GIOP作为第一位医源性所致的骨质疏松[8]，可致骨量减少和骨微结构破坏，易发生脆性骨折[9]。糖皮质激素应用的剂量、时间、给药方式等均可能会对骨骼有不同影响，研究发现在多发性硬化症患者短期内应用大剂量糖皮质激素并未出现骨密度降低[10]，长期应用糖皮质激素可导致骨吸收增加及骨形成减少，加快骨量丢失，出现骨密度下降[11]。本课题组前期以2.5 mg/kg Dex每周2次肌注，4 w后不同剂量Dex组大鼠骨密度与对照组相比无差异，9 w后各组大鼠骨密度均下降[12]。Ogoshi等[13]分别使用2 mg/(kg·d)及20 mg/(kg·d)的泼尼松龙对3月龄大鼠干预4 w，结果显示大鼠的骨小梁及皮质骨BMD并未下降。本研究结果也显示，Dex干预4 w内大鼠全身骨密度并未下降，骨形成无减少，这与本课题组前期发现是一致的[14]，说明短期内Dex对大鼠的骨形成并未产生抑制作用，全身骨量无明显丢失。糖皮质激素对骨代谢影响有着强烈的时间、剂量依赖性[15]，随着干预时间的延长，各剂量Dex均可导致大鼠全身BMD下降，骨形成明显减少，高剂量Dex 导致骨密度下降幅度及对骨形成的抑制作用均明显强于小剂量及中剂量Dex，本研究结果也表明糖皮质激素对骨形成及骨密度影响呈现时间和剂量依赖性，长期及大剂量应用糖皮质激素对骨形成抑制作用更强，骨密度明显下降。这也与“糖皮质激素并没有最低的安全剂量”观点是相符合的[16]。

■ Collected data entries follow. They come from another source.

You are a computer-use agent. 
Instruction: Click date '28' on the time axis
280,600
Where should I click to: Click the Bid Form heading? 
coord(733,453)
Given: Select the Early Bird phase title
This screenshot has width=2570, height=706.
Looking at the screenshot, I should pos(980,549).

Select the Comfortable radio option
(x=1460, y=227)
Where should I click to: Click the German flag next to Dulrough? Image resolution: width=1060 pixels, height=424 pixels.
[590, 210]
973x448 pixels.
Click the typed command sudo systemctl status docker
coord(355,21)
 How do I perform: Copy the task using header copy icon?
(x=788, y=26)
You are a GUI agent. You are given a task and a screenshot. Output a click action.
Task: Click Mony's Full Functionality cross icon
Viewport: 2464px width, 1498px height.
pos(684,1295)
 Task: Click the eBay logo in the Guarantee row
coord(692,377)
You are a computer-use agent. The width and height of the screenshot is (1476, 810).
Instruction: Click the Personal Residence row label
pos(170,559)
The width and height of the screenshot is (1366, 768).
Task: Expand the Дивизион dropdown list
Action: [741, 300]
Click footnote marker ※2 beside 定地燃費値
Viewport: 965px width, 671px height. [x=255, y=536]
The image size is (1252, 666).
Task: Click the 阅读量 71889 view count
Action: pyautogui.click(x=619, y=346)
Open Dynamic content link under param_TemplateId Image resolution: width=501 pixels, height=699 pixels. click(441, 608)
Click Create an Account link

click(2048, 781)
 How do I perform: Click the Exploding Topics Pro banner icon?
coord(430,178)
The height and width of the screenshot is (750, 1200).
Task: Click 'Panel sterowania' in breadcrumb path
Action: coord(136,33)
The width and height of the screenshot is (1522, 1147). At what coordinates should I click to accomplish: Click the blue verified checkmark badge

有研究发现，糖皮质激素可抑制成骨细胞增殖[17]，在10-9mol/L～10-5mol/L Dex干预24 h后，成骨细胞增殖随着浓度的增加而减少[18]；国内研究也发现使用不同浓度Dex(10- 7mol/L、5×10- 8mol/L、10- 8mol/L)培养成骨细胞96 h后，在5×10- 8mol/L 和10- 7mol/L 浓度的Dex可抑制成骨细胞骨钙素基因表达和细胞增殖[19]。 在高浓度Dex作用下，成骨细胞的成脂活性增强，成骨细胞的增殖、骨形成活性明显受到抑制[20]。本研究结果与上述研究相似，仅干预12 h，最低浓度(5×10-8mol/L) Dex对成骨细胞增殖及骨形成并无抑制作用，但高浓度(5×10-5mol/L)Dex可抑制成骨细胞的增殖及骨形成；Dex干预24 h后，成骨细胞增殖和ALP、I型胶原mRNA 表达均呈浓度依赖性降低，表明短期内低剂量的Dex对成骨细胞增殖及骨形成未产生抑制作用，但随着剂量和时间的增加，Dex 对成骨细胞增殖及骨形成的抑制作用越来越强。而研究也发现，使用10-9mol/L～10-6mol/L浓度Dex干预骨髓间充质干细胞，ALP活性随着时间和浓度的增加越来越低，在干预最长时间及最高浓度时骨形成作用最弱[21]，说明糖皮质激素呈时间和浓度依赖性地抑制成骨细胞增殖及骨形成作用。

综上所述，短时间、小剂量的Dex 对大鼠骨密度和骨形成无不良影响，但长期、高剂量的Dex可明显抑制成骨细胞增殖和骨形成，降低骨密度，导致了糖皮质激素性骨质疏松的发生。